▶ _What you should do_:
Look through the entries for the string "will", and copy each line that holds it.

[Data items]
________

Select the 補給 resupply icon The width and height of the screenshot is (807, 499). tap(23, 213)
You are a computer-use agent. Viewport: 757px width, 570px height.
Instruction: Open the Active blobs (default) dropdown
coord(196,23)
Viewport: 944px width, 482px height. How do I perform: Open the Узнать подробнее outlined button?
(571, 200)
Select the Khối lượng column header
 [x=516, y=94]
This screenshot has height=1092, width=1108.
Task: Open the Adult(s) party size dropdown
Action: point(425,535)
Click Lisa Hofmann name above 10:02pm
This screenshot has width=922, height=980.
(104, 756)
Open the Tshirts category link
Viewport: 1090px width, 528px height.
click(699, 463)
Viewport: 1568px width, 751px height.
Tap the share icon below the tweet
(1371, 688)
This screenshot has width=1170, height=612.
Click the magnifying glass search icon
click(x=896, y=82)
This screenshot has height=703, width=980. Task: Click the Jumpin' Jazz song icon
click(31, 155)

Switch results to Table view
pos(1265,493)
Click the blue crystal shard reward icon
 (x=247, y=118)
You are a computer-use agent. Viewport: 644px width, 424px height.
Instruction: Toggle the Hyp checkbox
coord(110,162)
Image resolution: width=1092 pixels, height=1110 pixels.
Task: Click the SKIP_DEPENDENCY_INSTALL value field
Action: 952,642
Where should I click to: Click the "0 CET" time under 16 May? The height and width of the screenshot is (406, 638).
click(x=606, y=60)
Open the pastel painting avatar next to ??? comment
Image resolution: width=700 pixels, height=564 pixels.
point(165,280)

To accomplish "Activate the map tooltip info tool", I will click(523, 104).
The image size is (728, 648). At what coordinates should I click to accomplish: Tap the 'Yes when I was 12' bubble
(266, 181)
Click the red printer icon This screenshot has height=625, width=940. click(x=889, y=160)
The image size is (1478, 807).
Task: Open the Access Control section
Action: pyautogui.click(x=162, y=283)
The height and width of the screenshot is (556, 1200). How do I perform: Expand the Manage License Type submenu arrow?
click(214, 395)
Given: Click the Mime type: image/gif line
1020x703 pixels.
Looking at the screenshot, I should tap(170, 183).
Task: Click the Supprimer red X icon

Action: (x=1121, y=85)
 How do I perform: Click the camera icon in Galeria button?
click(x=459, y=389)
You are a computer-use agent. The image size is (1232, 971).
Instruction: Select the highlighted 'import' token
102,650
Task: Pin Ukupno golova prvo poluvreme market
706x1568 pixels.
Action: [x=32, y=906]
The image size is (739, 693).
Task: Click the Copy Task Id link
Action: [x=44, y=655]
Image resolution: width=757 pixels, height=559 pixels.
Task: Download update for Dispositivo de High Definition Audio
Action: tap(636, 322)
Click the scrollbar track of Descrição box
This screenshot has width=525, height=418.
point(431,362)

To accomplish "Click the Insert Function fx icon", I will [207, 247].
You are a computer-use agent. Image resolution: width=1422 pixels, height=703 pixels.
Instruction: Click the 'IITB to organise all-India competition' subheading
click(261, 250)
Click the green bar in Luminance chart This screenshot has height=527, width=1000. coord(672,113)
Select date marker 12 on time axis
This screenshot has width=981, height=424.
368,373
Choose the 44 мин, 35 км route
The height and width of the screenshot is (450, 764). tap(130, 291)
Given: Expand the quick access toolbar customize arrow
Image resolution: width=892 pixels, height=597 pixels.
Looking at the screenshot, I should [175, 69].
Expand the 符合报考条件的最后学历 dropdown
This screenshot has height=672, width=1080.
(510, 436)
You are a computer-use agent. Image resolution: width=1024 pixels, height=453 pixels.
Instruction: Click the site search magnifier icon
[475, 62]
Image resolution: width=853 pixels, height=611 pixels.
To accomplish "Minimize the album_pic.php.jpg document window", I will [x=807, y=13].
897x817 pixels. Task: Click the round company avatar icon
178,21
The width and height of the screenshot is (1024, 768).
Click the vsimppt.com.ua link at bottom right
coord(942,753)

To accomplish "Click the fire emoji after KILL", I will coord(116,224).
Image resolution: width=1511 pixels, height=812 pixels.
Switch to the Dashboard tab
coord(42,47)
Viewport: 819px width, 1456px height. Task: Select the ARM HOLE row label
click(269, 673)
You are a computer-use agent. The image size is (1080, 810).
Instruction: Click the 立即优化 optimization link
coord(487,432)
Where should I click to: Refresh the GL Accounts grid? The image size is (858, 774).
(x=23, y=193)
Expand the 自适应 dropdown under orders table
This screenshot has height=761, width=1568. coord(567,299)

________

▶ _The answer_:
To accomplish "Activate the map tooltip info tool", I will click(523, 104).
To accomplish "Click the Insert Function fx icon", I will [207, 247].
To accomplish "Minimize the album_pic.php.jpg document window", I will [x=807, y=13].
To accomplish "Click the fire emoji after KILL", I will coord(116,224).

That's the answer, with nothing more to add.